Pemerintah Indonesia berencana untuk memindahkan ibu kota dari Jakarta di Pulau Jawa ke Pulau Kalimantan pada kuartal pertama tahun 2024. Lokasi yang dipilih untuk mega proyek lahan yasan ini adalah wilayah yang terbagi antara Kabupaten Penajam Paser Utara dan Kabupaten Kutai Kartanegara di provinsi Kalimantan Timur, di Pulau Kalimantan. Pemerintah berencana untuk mengubah hutan seluas 200.000 hektar menjadi kantor pusat administrasi negara yang baru. Proyek ini hadir di atas konsesi pertambangan, penebangan, dan perkebunan kelapa sawit yang sudah ada, yang telah memakan banyak korban penghuni alam liar hutan hujan Kalimantan dan masyarakat yang bergantung pada hutan.

Masyarakat Balik tinggal di tengah-tengah lokasi proyek Ibu Kota Baru. Artikel ini menyoroti suara mereka. Orang Balik tersebar di beberapa desa, seperti desa Pemaluan dengan 64 kepala keluarga, desa Sabut, Harapan Baru dan desa-desa lainnya di Kecamatan Sepaku. Kepala adat mereka, Jubain, memprediksi konflik yang akan terjadi dengan masuknya pendatang selama perpindahan ke lokasi Ibu Kota Baru, sementara perampasan tanah besar-besaran sudah mulai terasa di komunitas mereka.

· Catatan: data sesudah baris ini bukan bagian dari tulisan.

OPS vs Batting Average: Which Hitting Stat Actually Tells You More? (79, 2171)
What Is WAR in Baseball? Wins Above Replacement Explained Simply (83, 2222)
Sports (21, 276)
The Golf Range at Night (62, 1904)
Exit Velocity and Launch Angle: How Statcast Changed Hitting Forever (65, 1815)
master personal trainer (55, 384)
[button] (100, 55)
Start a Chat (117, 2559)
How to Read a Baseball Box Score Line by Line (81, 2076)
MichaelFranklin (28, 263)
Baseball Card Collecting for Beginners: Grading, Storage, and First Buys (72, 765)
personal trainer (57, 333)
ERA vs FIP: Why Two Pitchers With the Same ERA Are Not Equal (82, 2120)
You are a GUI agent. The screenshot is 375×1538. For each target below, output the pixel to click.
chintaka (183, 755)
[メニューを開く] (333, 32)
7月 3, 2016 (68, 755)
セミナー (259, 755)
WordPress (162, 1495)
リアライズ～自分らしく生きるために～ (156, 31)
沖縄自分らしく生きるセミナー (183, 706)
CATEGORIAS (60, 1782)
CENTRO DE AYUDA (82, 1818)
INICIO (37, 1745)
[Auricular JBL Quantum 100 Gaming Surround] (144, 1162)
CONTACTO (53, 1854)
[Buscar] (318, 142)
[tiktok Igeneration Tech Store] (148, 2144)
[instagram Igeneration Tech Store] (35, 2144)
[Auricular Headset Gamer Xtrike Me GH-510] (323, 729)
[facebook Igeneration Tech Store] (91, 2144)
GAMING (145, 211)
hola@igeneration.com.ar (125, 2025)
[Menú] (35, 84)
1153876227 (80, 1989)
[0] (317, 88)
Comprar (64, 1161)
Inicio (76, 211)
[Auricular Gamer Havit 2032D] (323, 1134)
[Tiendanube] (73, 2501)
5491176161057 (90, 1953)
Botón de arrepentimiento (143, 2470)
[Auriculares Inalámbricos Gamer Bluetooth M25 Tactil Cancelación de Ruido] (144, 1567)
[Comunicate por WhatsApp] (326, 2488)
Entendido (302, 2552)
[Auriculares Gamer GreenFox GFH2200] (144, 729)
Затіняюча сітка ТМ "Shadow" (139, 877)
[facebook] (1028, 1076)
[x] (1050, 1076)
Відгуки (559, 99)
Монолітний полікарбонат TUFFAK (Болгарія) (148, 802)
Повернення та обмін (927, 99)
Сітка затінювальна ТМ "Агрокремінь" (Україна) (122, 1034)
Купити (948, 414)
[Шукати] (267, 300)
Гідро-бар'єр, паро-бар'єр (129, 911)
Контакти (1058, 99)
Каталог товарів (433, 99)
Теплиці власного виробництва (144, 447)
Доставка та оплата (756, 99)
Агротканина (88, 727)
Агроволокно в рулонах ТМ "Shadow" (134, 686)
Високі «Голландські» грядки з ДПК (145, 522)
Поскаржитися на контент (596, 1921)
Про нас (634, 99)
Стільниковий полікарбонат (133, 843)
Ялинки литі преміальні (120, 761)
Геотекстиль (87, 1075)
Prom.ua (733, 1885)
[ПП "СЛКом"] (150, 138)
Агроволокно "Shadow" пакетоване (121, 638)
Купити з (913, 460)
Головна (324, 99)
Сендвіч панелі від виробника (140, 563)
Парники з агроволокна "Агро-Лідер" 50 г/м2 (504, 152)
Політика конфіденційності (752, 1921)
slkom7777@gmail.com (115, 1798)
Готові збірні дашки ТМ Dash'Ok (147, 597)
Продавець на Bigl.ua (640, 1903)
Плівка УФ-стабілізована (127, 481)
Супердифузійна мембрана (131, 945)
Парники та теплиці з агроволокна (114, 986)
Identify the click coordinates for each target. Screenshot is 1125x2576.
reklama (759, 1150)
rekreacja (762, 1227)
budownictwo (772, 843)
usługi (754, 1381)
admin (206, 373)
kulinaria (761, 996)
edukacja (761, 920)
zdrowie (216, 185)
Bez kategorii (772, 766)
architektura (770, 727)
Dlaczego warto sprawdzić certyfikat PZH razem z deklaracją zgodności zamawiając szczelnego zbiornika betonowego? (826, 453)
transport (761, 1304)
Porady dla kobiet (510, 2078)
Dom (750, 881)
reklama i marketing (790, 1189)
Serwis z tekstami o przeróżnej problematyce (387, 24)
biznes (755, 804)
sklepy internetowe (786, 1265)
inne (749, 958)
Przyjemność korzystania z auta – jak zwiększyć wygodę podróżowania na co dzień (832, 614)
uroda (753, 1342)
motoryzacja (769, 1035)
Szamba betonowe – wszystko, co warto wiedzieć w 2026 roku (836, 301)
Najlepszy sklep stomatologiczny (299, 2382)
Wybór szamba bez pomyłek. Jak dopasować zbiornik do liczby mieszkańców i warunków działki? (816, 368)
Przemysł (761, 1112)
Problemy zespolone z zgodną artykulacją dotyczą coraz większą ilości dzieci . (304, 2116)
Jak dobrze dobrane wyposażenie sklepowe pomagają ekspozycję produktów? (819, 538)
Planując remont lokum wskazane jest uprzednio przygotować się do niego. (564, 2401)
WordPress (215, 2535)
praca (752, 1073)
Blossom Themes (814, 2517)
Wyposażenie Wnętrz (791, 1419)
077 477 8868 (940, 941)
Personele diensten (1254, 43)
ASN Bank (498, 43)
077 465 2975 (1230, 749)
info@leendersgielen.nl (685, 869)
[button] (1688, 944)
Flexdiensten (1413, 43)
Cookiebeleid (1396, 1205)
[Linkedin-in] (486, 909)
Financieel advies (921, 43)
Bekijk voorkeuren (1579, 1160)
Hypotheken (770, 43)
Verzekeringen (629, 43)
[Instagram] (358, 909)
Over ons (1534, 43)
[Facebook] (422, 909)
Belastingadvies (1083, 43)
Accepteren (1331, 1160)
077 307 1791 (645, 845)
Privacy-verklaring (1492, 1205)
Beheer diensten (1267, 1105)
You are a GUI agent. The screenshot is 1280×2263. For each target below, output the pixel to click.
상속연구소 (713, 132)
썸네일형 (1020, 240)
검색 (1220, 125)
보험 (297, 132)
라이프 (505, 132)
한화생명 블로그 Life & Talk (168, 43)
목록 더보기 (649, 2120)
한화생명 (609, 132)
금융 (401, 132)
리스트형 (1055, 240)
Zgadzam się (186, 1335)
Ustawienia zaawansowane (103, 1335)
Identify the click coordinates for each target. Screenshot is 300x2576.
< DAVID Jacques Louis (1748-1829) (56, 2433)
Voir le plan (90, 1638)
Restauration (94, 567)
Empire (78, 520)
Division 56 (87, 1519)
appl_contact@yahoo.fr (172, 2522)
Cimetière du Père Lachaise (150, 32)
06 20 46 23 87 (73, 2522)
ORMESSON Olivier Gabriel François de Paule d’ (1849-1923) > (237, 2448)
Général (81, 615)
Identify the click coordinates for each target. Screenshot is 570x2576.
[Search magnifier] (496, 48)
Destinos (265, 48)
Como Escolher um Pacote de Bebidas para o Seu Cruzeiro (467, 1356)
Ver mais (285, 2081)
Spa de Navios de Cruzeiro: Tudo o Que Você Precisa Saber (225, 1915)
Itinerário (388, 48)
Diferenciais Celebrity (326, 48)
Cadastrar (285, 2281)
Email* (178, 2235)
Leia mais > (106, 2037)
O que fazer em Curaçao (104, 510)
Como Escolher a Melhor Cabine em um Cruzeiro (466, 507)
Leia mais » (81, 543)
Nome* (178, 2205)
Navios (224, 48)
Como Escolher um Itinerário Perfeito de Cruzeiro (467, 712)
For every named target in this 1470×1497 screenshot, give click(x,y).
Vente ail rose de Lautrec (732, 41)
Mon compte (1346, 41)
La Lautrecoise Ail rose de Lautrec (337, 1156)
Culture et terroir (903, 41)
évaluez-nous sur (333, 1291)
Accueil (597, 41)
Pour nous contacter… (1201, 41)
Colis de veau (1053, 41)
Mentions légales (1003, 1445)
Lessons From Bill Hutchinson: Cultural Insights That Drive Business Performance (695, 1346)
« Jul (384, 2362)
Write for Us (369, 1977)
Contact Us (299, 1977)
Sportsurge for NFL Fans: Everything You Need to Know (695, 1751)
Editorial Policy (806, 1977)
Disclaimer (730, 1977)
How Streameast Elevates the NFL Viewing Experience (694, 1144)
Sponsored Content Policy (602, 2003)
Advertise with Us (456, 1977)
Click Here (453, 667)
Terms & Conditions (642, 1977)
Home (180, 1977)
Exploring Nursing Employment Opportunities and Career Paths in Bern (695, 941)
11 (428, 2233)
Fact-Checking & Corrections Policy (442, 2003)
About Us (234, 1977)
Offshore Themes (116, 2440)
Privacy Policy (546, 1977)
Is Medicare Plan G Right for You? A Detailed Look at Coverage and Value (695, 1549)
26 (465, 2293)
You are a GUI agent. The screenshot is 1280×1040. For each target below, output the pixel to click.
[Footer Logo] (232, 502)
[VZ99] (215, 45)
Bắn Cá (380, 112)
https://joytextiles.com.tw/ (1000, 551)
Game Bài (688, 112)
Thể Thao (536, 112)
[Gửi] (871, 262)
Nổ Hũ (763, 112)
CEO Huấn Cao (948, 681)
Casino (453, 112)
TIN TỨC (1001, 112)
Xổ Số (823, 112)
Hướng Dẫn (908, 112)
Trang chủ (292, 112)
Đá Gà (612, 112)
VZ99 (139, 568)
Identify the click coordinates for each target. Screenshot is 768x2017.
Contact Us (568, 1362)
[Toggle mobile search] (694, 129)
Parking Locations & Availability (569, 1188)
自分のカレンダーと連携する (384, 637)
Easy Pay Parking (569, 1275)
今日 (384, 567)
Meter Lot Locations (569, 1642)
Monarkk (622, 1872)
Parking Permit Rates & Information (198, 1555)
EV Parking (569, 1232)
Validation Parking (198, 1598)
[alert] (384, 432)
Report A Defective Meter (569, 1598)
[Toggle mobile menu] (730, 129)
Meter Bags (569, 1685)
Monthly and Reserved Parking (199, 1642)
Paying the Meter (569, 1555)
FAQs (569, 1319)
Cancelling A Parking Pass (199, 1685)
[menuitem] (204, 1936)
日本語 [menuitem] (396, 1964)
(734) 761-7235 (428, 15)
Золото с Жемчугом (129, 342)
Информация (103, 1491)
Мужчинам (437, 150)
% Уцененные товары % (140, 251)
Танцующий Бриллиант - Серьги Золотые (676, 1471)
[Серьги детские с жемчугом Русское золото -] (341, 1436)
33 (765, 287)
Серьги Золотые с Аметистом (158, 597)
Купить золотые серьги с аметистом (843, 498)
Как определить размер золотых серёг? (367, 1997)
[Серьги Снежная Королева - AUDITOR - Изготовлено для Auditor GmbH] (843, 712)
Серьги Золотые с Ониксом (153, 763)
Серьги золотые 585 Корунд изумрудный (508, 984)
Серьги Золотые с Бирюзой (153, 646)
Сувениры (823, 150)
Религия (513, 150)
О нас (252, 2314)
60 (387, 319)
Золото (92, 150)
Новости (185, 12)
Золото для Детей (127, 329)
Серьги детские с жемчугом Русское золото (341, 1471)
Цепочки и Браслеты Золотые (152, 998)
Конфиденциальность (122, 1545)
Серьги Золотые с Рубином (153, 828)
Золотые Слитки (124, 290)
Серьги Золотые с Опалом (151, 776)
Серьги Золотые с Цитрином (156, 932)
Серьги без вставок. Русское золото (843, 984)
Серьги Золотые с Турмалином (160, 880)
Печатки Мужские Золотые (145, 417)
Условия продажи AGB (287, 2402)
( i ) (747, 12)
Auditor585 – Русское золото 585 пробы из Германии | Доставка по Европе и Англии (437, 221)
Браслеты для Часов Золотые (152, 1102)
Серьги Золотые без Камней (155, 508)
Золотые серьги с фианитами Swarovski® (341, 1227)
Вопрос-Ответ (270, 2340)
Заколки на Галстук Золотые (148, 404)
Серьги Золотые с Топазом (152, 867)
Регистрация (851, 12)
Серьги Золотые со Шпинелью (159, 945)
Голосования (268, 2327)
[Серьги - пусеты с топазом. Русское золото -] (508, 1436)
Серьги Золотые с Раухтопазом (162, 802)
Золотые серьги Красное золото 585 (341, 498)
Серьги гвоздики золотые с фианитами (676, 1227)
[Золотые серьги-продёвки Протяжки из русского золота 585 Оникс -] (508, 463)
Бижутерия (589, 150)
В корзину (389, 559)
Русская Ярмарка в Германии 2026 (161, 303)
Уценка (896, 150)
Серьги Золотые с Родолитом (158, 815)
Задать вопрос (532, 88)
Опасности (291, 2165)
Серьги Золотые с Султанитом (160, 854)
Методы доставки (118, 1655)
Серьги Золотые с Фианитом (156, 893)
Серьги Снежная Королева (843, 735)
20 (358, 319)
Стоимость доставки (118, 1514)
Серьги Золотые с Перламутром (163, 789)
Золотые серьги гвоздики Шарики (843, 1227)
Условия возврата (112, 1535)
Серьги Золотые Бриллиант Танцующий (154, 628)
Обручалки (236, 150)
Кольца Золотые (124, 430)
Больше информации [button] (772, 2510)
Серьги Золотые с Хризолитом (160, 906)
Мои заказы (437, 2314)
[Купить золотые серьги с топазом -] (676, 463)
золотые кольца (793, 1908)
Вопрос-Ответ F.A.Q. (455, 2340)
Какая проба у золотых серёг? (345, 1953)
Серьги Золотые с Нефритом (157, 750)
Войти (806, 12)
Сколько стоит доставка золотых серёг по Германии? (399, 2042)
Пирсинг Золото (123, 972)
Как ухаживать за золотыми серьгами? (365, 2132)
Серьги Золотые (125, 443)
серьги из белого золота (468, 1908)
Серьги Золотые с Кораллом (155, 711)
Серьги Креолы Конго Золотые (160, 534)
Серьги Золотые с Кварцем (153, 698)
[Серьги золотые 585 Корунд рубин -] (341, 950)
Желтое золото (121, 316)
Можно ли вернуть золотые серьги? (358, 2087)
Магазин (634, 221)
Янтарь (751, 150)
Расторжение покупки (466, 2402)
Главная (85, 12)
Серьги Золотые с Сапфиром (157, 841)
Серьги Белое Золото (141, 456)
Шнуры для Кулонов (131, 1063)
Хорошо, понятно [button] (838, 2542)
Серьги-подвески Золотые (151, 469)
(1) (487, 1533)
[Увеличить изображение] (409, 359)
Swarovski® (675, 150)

Kisah Jubain dan Orang Balik di Kalimantan

Suatu pagi, Jubain (56), seorang kepala adat Orang Balik, bergegas ke kota Balikpapan. Bersama beberapa anggota masyarakat lainnya, ia datang ke sana sebagai tanggapan atas undangan Presiden Indonesia Jokowi untuk bertemu dengan tokoh masyarakat di Kalimantan Timur. Pertemuan itu direncanakan di sela-sela kunjungan Presiden ke lokasi calon Ibu Kota Baru (IKN, Ibu Kota Negara) dan peresmian jalan tol Balikpapan-Samarinda pada 17 Desember 2019. Namun, alih alih diberi waktu dan kesempatan untuk menyampaikan pandangan mereka, Jubain dan tokoh lainnya bahkan tidak diperbolehkan mendekati ruang pertemuan.

“Kamu bahkan tidak bisa mendekat, apalagi masuk. Jadi kami duduk saja di luar ruang rapat,” keluh Jubain. Dia kemudian mengetahui bahwa tidak ada ruang untuk pertanyaan pada pertemuan itu dan oleh karena itu masyarakat tidak memiliki kesempatan untuk mengungkapkan pertanyaan atau kekhawatiran mereka.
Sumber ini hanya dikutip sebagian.